It's not practicable to keep 1000 diverse machines secure. Forget it. It's not going to happen. Now you're in a spot where, when any one of those machines happens, everything you've attempted to do to protect the management server is nullified.
"It's the application, stupid!"
You know, the irony is that there are other impacts as well. BigFix's agent may be able to manage other software but it has a massive hit on battery life due to the way it is constantly hitting the disk. It also listens all the time and hence is available no matter what network I'm on.
I can't speak to Blink 3.0 but I can observe that there is more than just having a kick-ass agent, you have to have a decent central console among other things. Though I have to admit, I have greater hopes that Blink would not have the typical vulnerabilities than other agents.

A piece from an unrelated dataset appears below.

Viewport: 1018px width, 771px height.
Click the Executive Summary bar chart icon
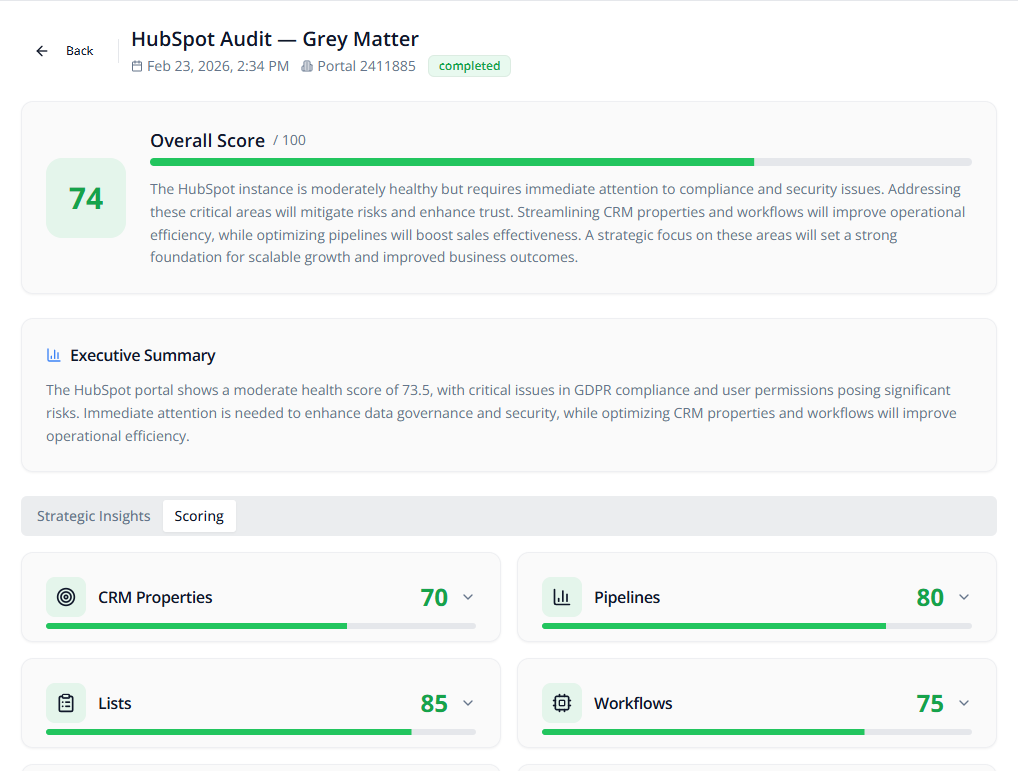54,356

McAfee's collection of agents take up more RAM between them than many applications. I can always tell when McAfee is updating because it pegs my processor and kills all response. Now they are trying to integrate it with ePO which just makes me feel all warm and fuzzy...
You need both. Anyone who tells you otherwise has an agenda. I agree that organizations need to limit the amount of agents deployed, there are far too many fighting for control of system resources. But this doesn't mean you do not need any.
So the advice is really to eliminate redundant and insecure agents and realign disparate agents into a common management infrastructure.
Advising organizations to place a high-value assets on syst3ems with no agents it not good advice.
I'm sorry it seems disingenuous. It isn't.
Well written. You are not coming to market soon with a product that will prove to be a panacea to this issue, are you?
-al
We just don't think people are thinking about agent security enough.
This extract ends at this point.